Text excerpt -
%%
Domingo Germán strutted off the mound after a dominant seventh inning, having protected a bid for history with a four-strikeout inning against the heart of the Red Sox’s lineup. His pitches were crisp, his performance was electric and he knew exactly what was in the hit column.

By the end of the eighth, Germán was hanging his head in the visiting dugout alongside the rest of his teammates. Germán surrendered a loud double, then had to watch as the Red Sox rallied for five runs, dealing the Yankees a 5-4 defeat Sunday that immediately ranked among the club’s worst losses of their season.

“It’s like you find yourself on top of the world, and all of a sudden, you’re free falling,” Germán said through an interpreter. “You fall fast. It’s so hard to even process — like, ‘What happened? How did it happen?’ It’s hard to even analyze everything that goes on. It’s extremely tough.”
%%
Entries for finding text and elements -
%%
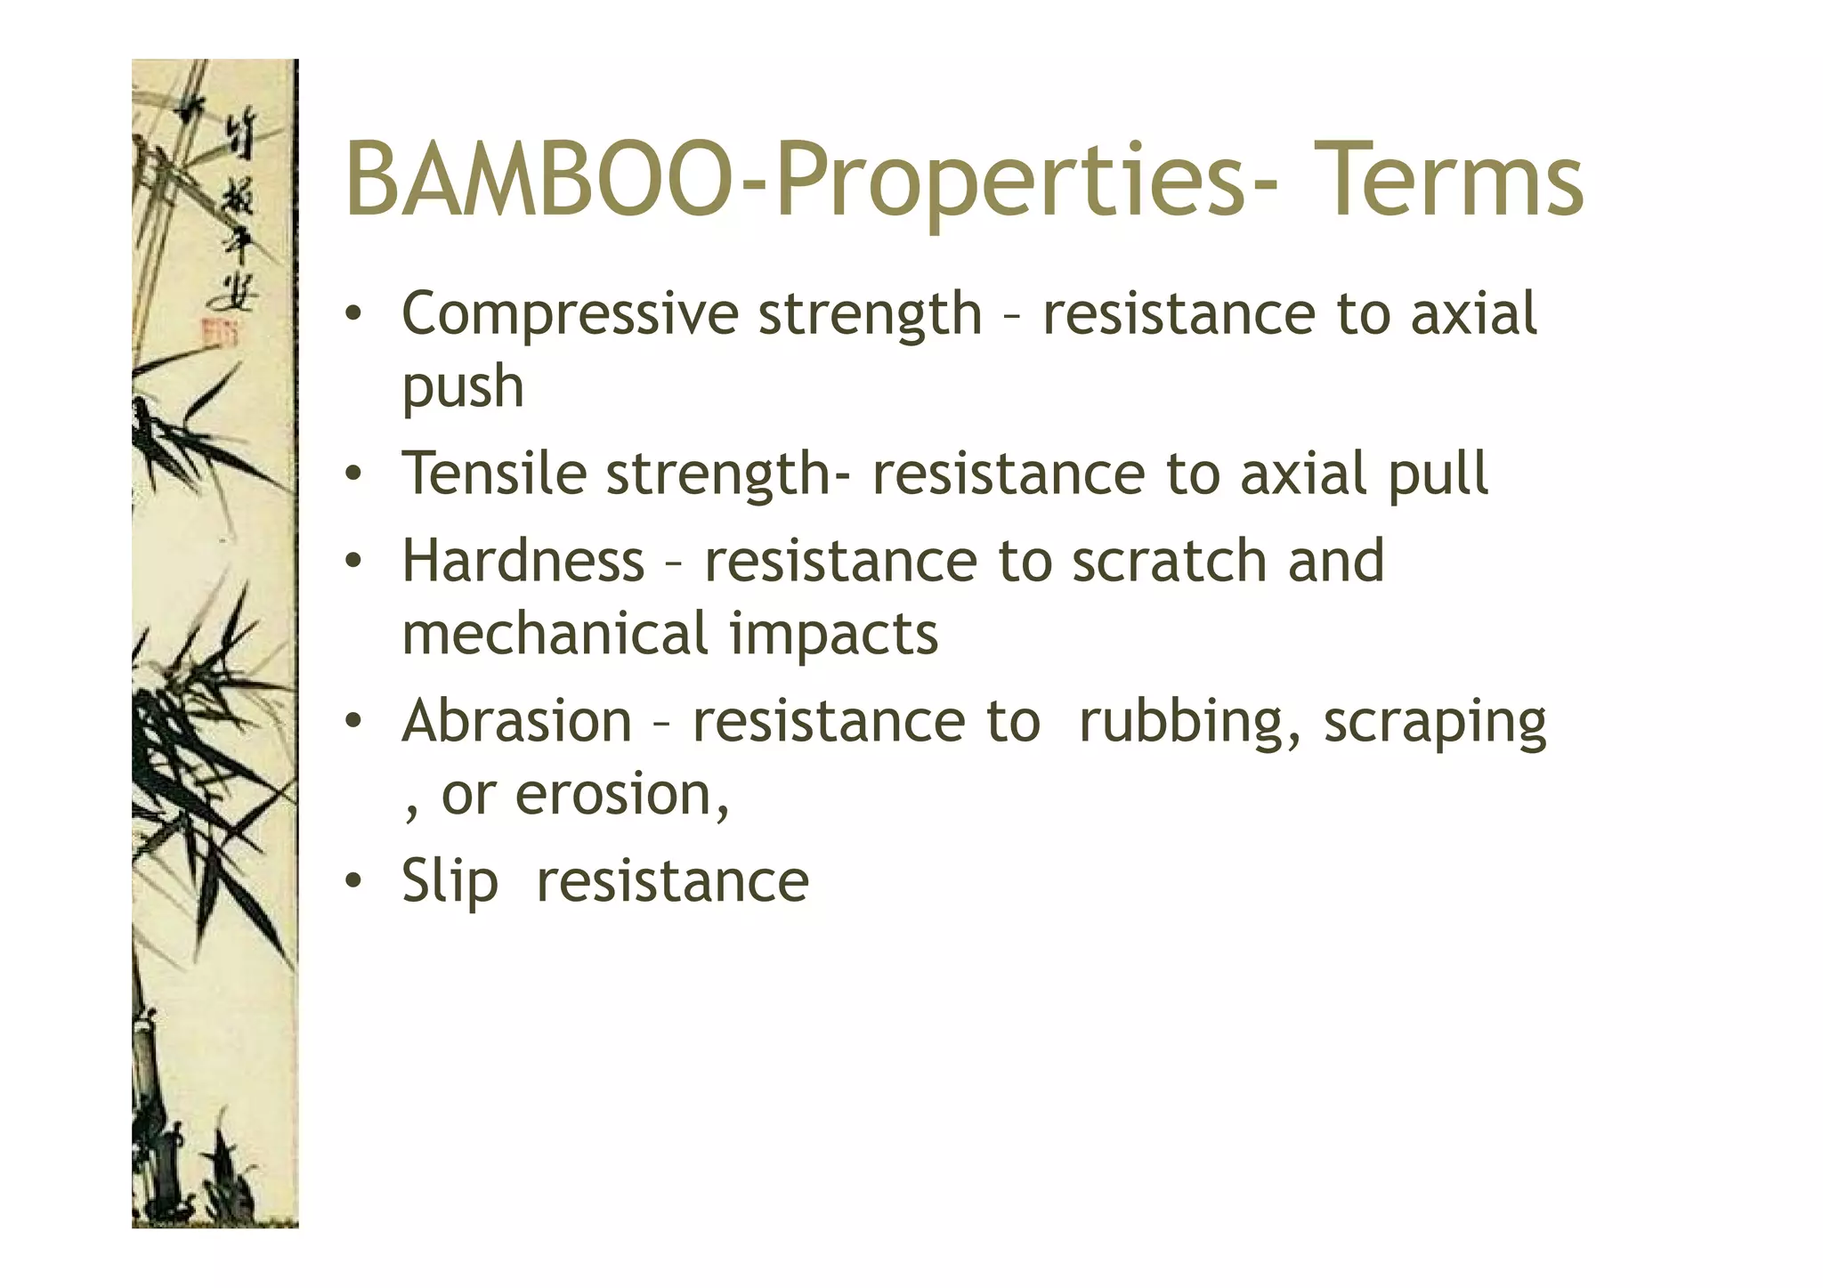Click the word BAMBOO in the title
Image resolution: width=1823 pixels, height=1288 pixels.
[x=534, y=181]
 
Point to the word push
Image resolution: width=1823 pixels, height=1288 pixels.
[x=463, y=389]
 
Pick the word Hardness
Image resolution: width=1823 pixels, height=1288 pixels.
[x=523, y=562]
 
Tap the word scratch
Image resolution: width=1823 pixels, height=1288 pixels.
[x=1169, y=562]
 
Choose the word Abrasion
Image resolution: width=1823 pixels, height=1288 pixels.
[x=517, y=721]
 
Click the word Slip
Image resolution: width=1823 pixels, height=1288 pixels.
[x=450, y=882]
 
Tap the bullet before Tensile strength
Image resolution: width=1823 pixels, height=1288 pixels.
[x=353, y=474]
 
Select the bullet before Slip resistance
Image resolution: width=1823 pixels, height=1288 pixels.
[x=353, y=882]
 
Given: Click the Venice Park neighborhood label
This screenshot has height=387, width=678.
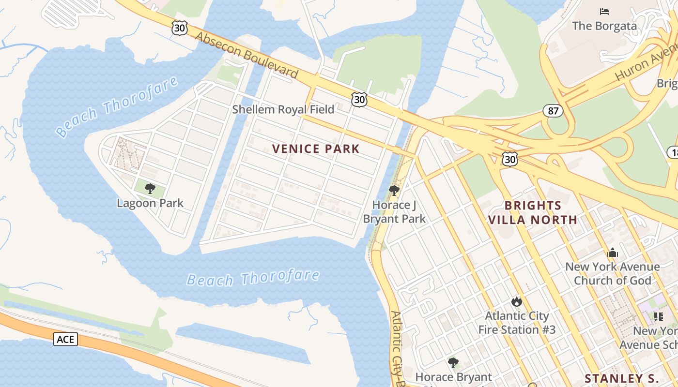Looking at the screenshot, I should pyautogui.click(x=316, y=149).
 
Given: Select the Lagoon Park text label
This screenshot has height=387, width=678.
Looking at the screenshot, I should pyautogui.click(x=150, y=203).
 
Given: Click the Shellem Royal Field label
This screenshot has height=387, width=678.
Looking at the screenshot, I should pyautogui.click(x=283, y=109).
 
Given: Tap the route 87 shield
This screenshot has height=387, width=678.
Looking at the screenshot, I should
%%
What you need to do -
**A.** Edit the records from the line containing "Pick the word Hardness" through the line containing "[x=353, y=882]", inclusive, so that "bullet" reads "marker" and everything else stays the same. Return only those lines.
**B.** Continue the news excerpt about Domingo Germán and the Yankees' loss to the Red Sox from where it stops.

Answers below -
**A.**
Pick the word Hardness
Image resolution: width=1823 pixels, height=1288 pixels.
[x=523, y=562]
 
Tap the word scratch
Image resolution: width=1823 pixels, height=1288 pixels.
[x=1169, y=562]
 
Choose the word Abrasion
Image resolution: width=1823 pixels, height=1288 pixels.
[x=517, y=721]
 
Click the word Slip
Image resolution: width=1823 pixels, height=1288 pixels.
[x=450, y=882]
 
Tap the marker before Tensile strength
Image resolution: width=1823 pixels, height=1288 pixels.
[x=353, y=474]
 
Select the marker before Slip resistance
Image resolution: width=1823 pixels, height=1288 pixels.
[x=353, y=882]

**B.**
German’s 93rd pitch was scorched to deep right field by Alex Verdugo, soaring over Greg Allen’s head and bouncing against the Red Sox’s bullpen wall. That prompted a call to the bullpen for Jonathan Loaisiga, who surrendered hits to all four batters he faced, with Hunter Renfroe, Christian Vázquez and Kiké Hernández drilling run-scoring knocks.

Pinch-hitter Kevin Plawecki greeted Zack Britton with a game-tying groundout, and Xander Bogaerts’ sacrifice fly put Boston ahead. Matt Barnes closed out the ninth around Giancarlo Stanton’s two-out single, sealing the Yanks’ third loss in four games this weekend and their 10th defeat in 13 tries vs. Boston overall.

“I wasn’t able to locate my slider for strikes and my sinker wasn’t moving,” Loaisiga said through an interpreter. “It’s been a very important pitch for me the whole season, and unfortunately today it didn’t have the action that it’s had in the past. It’s a bad day for me. It hurts.”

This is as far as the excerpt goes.